A DESTRA. Non prende fischi, ma solo garbati solleciti a riaprire la biblioteca provinciale, il presidente della Provincia Antonio Del Corvo (Pdl) Segno che la platea non ha pregiudizi di colore. «Quello che è stato fatto all'Aquila è visibile. ma vogliamo di più. Il rinvio delle tasse non basta. L'unità d'intenti può essere la nostra forza. Ringrazio i comitati che si fanno portavoce del popolo aquilano ma adesso queste voci vanno portate nelle sedi istituzionali. Servono certezze, ci aspetta un lavoro lungo ma ce la faremo». Parla tranquillo anche Pierluigi Tancredi, che strappa applausi anche da sinistra.

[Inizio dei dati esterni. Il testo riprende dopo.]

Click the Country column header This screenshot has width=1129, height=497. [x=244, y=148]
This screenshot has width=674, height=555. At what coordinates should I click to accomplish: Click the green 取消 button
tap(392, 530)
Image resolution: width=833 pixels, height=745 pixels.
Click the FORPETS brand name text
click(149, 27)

I FISCHI. Fa in tempo a intervenire Emilio Nusca a nome dei sindaci del cratere, poi è la volta del discorso a metà di Filippo Piccone che di fronte alle interruzioni smette di parlare e se ne va. Lo critica il consigliere Giuseppe Bernardi («Nel tentativo di screditare il sindaco ha colpito tutta la cittadinanza e ha fatto il provocatore)». Da Lolli un richiamo all'unità e a non creare divisioni «in una battaglia sacrosanta per i diritti, e non i favori». Pezzopane sottolinea le «luci e ombre» dell'emergenza e invita a non rispondere «alle provocazioni». Luigi Fabiani parla a nome dell'assemblea cittadina: «Qui in piazza rappresentiamo i 22mila oscurati del 16 giugno. Chiediamo legge organica sulla ricostruzione, zona franca e chiarezza sulla restituzione». In chiusura il consiglio approva lo «stato di agitazione permanente della città».

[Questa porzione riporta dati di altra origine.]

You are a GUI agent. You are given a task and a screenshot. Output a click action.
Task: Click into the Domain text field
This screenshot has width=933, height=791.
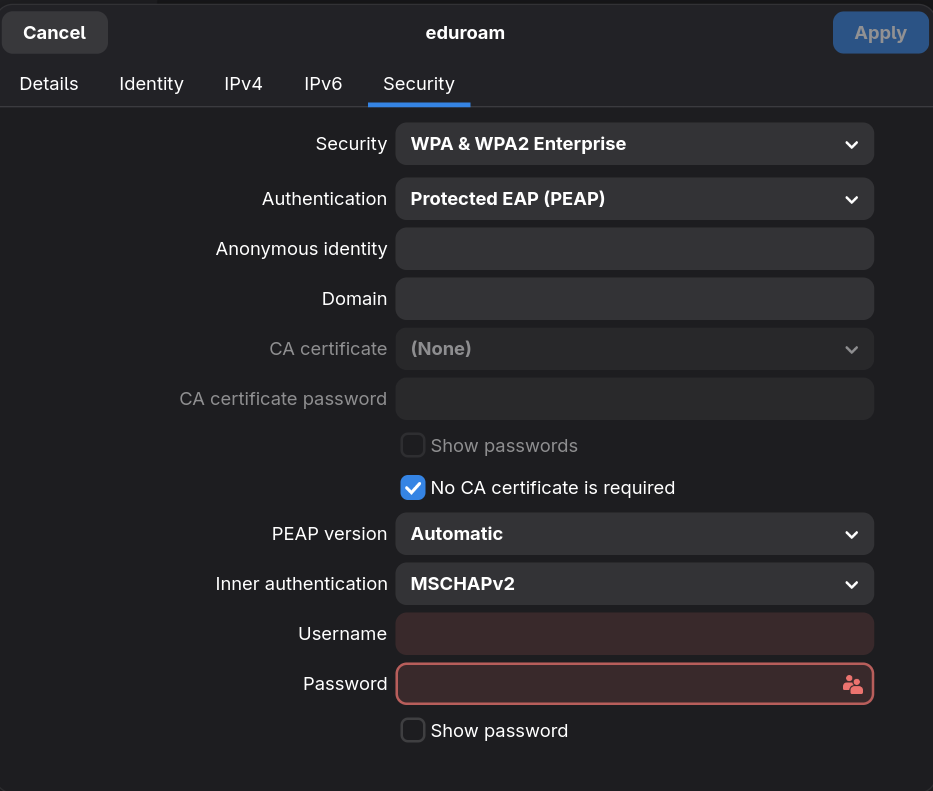(634, 299)
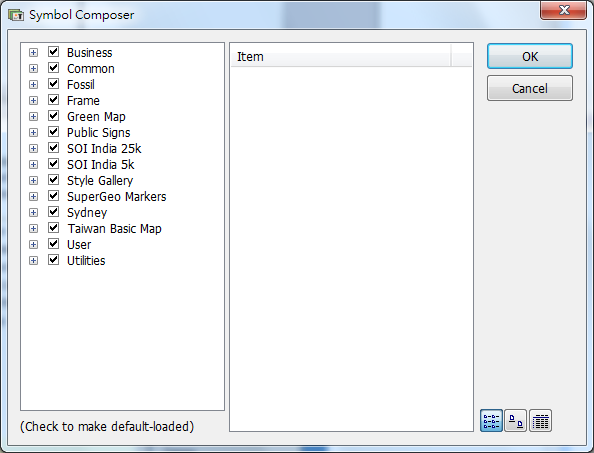Expand the Style Gallery node

[x=33, y=181]
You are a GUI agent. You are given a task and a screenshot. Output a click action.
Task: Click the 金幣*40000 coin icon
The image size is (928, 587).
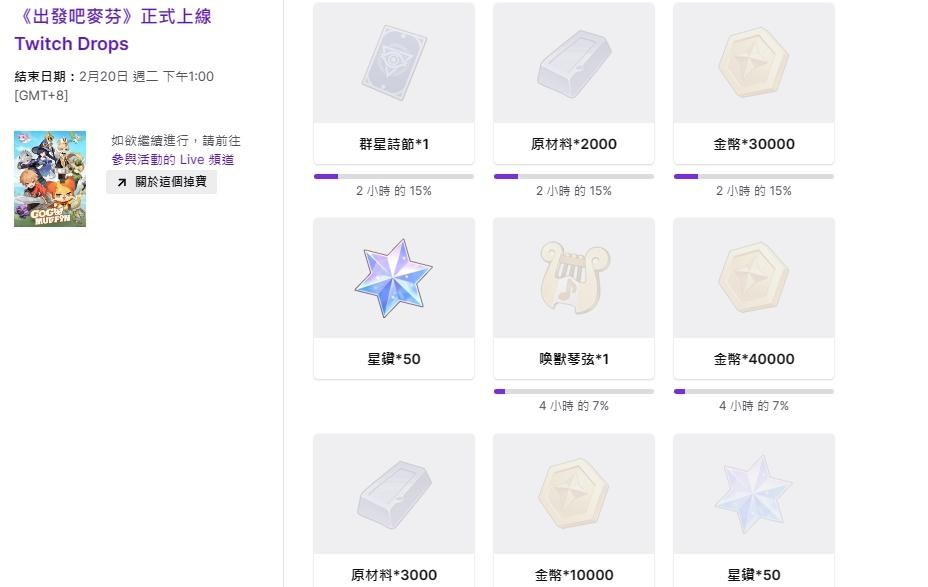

I COPRICAPO. La calura si fa sentire. Modi diversi di fronteggiarla. Fabio Ranieri si salva col bianco della maglietta «Forza L'Aquila». Pasquale Corriere mette su il cappellino giallo da ciclista di San Pietro della Jenca. Cappellino di carta di giornale, invece, per Lolli e Legnini. Via la giacca, invece, per i più giovani tra i quali Francesco Valentini e Gianni Padovani.

TG1: NON PERVENUTO. A sera gli aquilani rientrati in città faranno in tempo a prendersi una doppia «purga». Dopo la Nazionale, c'è anche tempo per vedere l'edizione delle 20 del Tg1 che non dà traccia alcuna del passaggio degli aquilani a piazza Navona e a viale Mazzini. Dove il sole di Roma ha già squagliato lattuga e pomodori.